Conrad bowed his head, and accepted another glass of wine.
“And Signore Rossi?” Ferdinand turned brisk. “Is he recovered enough to escort the Emperor north from Stromboli?”
“He says he is, sir.” But that’s Tullio. The idiot.
Cautiously, Conrad added, “I’ve been wondering, sir. Would it be wise to have L’Altezza’s first night on the thirteenth, instead of the fourteenth? We could just manage it. Then the Emperor’s escape could be facilitated twenty-four hours before we have to handle the rest of this. He’d be gone before high earth-tide, when it comes down to the counter-opera against the black opera.”

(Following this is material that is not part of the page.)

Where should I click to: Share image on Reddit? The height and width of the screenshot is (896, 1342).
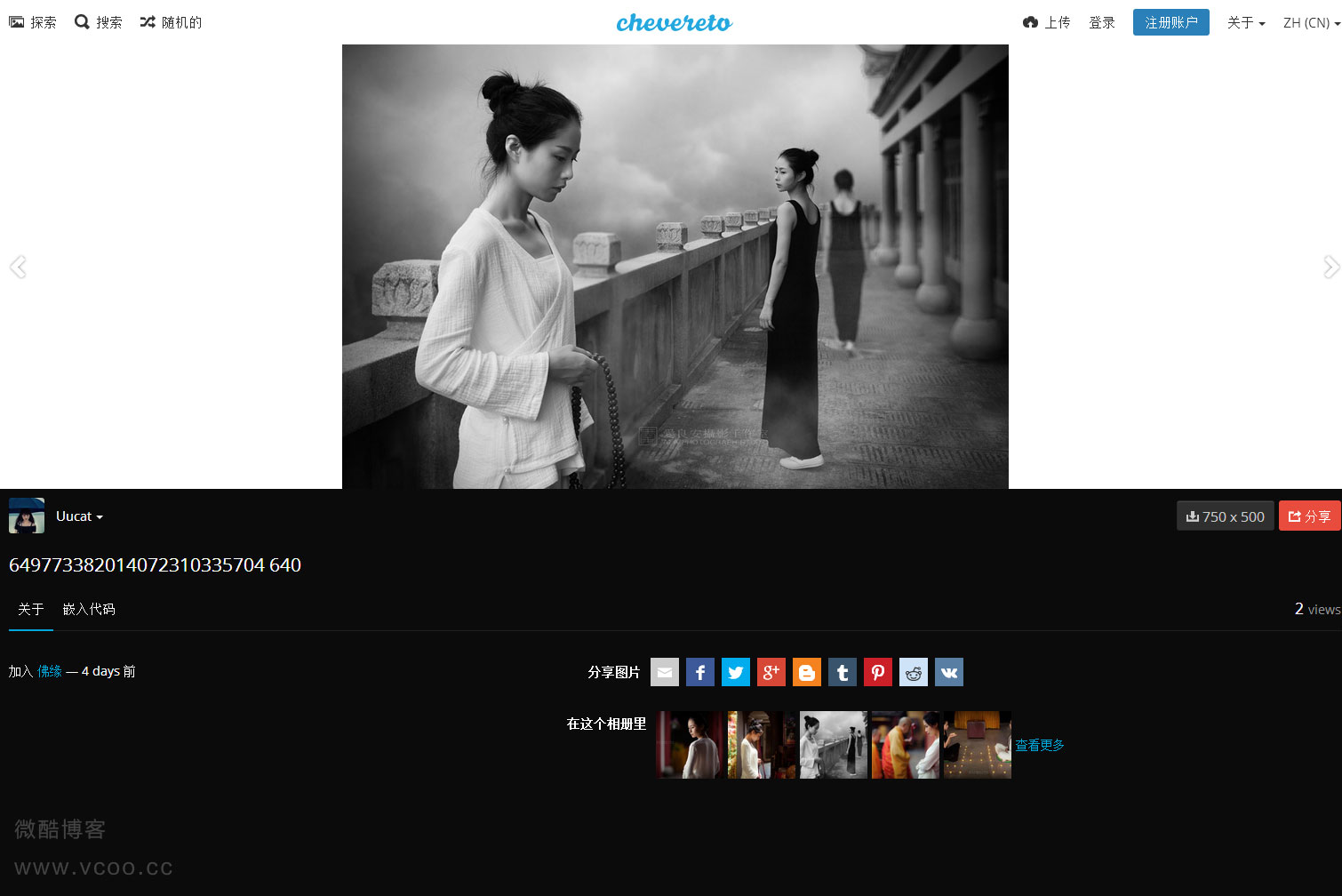click(x=913, y=672)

When we finally discover if what we’re doing is sufficient to stop them.
“No,” Ferdinand said.
The King stood and made his way from behind the desk. Conrad followed a bemused half pace behind.
Glass doors stood thrown open, leading to a balcony that Conrad thought must overlook the old Angevin palace and the centre of Naples. The sea-mist hid everything but bare masts and round Norman towers. The city, with its narrow lanes and monumental tenement houses, might never have existed.
Ferdinand stepped out onto the balcony, fine moisture clinging to the gold silk epaulets of his coat. He stared out at the Bay as if he could pierce the cloud that lay on it.
Muted by the fog, his voice did not carry.
“We can have one first night, Corrado. Naples is full of double and triple agents. The Palace leaks intelligence like a sieve. The only secret we still have is how L’Altezza plays in front of an audience. Frankly, that’s because, so far, even we don’t know that.”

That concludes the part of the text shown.